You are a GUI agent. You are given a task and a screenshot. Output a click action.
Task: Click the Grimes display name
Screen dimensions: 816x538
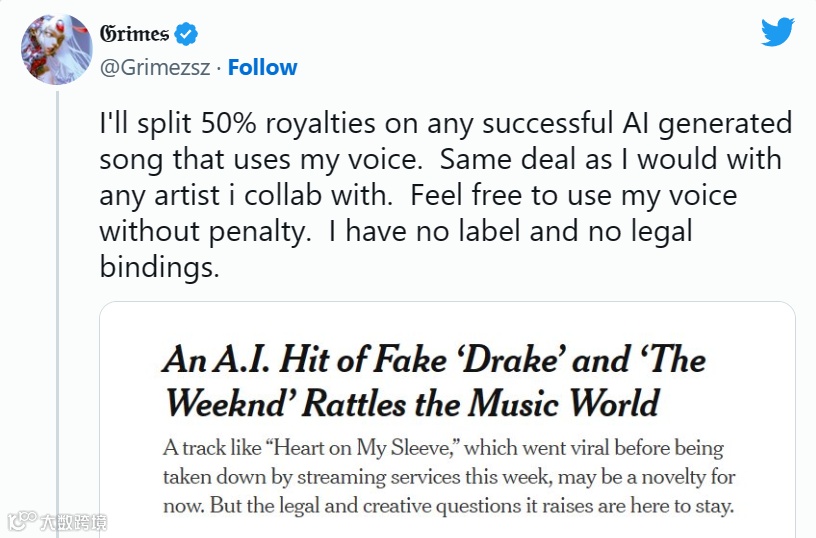click(x=134, y=34)
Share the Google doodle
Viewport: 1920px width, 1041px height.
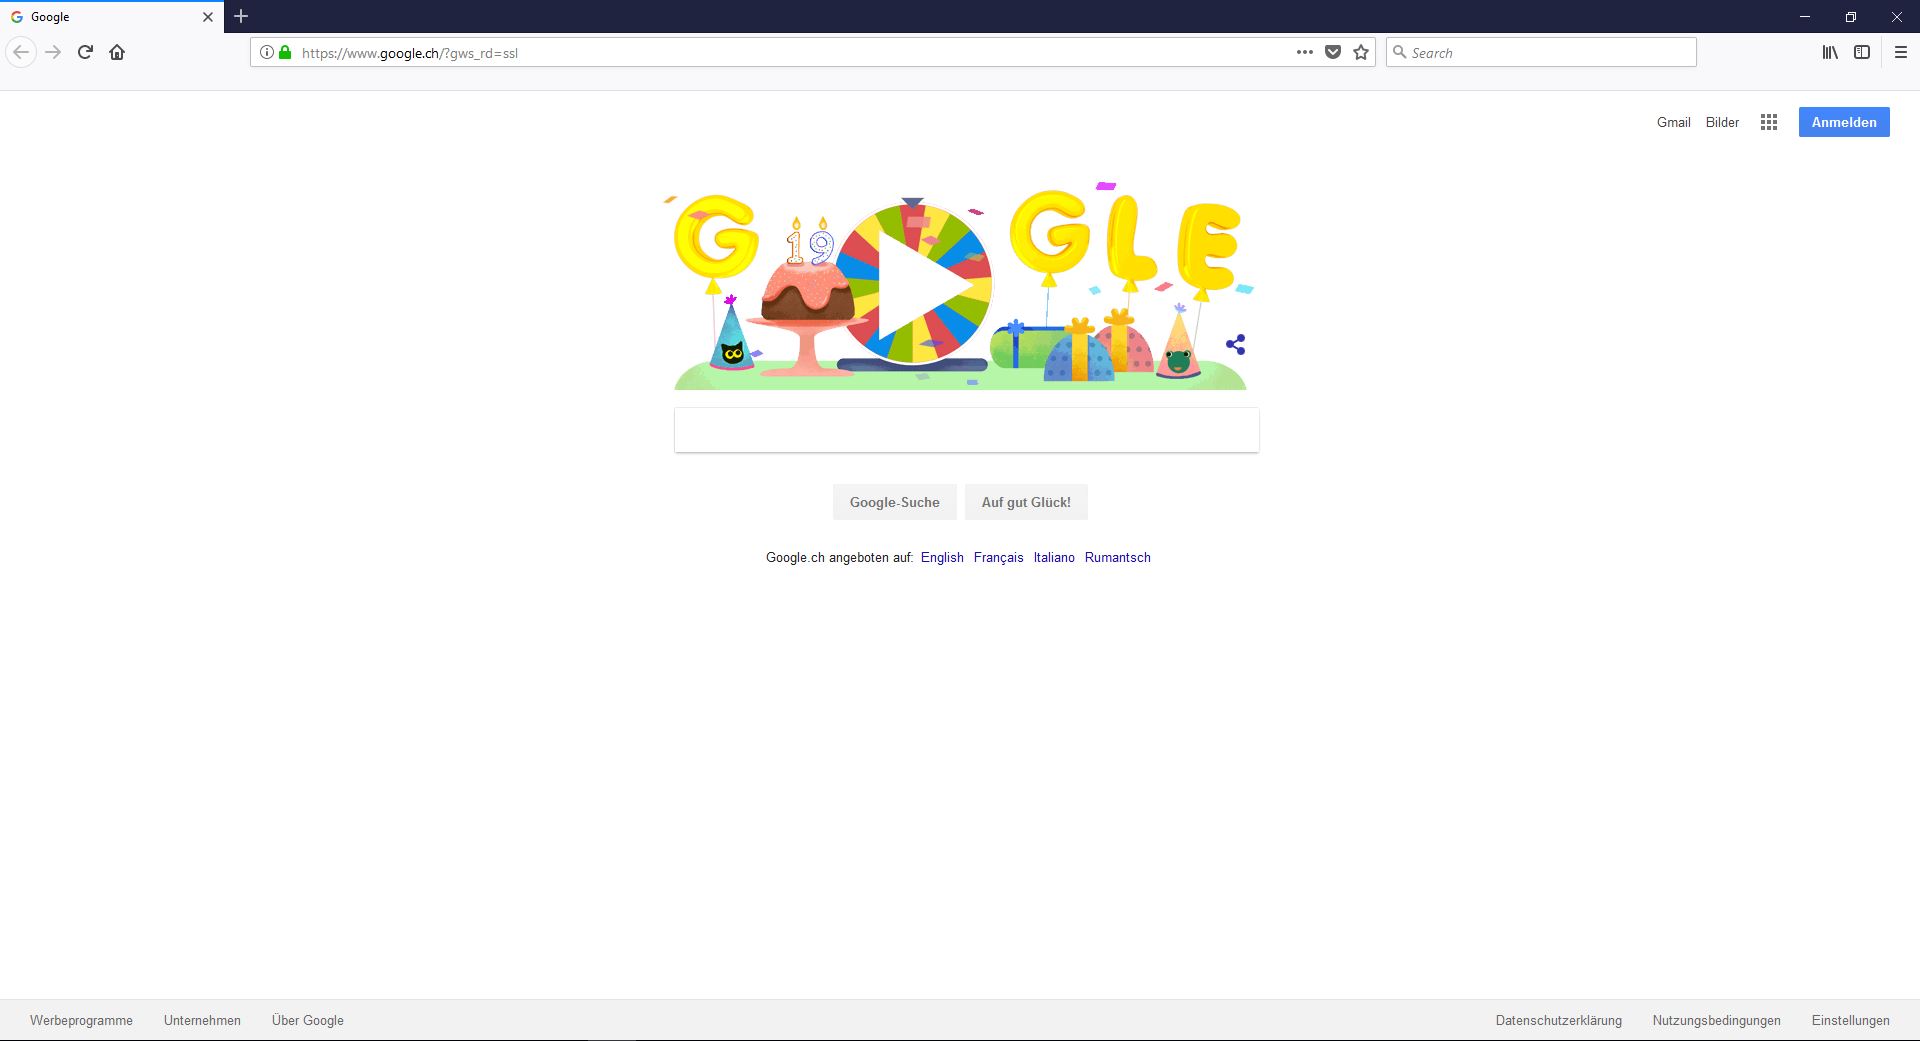point(1236,345)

┄┄┄┄┄┄┄┄┄┄

Work order:
An exact copy is needed of every line from the line containing "Share the Google doodle" to the last line of the records; pictures stay out of it.

Written response:
Share the Google doodle
Viewport: 1920px width, 1041px height.
point(1236,345)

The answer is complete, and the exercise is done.